The hard-fought legislation was passed by both the Senate and the House of Representatives earlier this month.
The bill had been drafted by a cross-party budget committee set up after October's 16-day government shutdown.
Mr Obama also signed a bill cracking down on a sexual assault in the military and six other bills.
He did so while holidaying in Hawaii at the end of the year that has seen a political gridlock over his signature healthcare law, the federal debt limit and issues ranging from immigration to gun control.
'Nothing written in stone'
Congress will now have until 15 January to pass a $1.012tn (£617bn) fiscal spending bill for 2014.
But any hopes that a new era of cross-party unity between Democrats and Republicans could be dawning in Washington DC may be premature, analysts say.
"This is a budget," Democratic Senator Carl Levin told reporters last week. "A budget could be amended next year. Nothing is written in stone around here."
The Senate's top four Republicans - who are in the minority in the upper chamber - voted earlier this month to block consideration of the budget bill. However, their opposition was seen as mainly symbolic and it is thought they knew the bill would ultimately go forward.
But the chamber's Republican leader hinted a separate brawl could lie ahead over the government's borrowing limit, which is due to be raised next spring.
"I doubt if the House, or for that matter the Senate, is willing to give the president a clean debt ceiling increase," Senate Minority Leader Mitch McConnell told reporters.
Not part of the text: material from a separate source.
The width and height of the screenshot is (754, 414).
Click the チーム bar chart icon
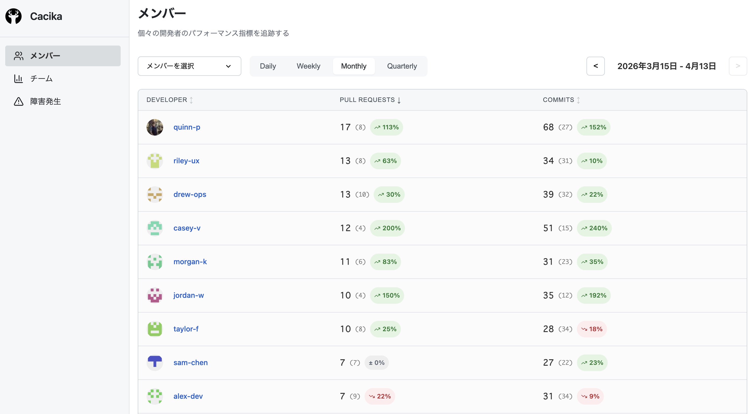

"We'll have to see what the House insists on adding to it as a condition for passing it."
The bill aims to shave up to $23bn from the nation's $642bn annual budget deficit.
It also rolls back $63bn in military and domestic spending cuts automatically imposed in January when Democrats and Republicans failed to reach a budget compromise.
Democrats supported the measure even though they were unhappy that it did not extend long-term unemployment benefits for nearly 1.3 million Americans.
And members of both parties voiced disapproval of the bill's provision to cut inflation increases to pensions for military retirees under the age of 62.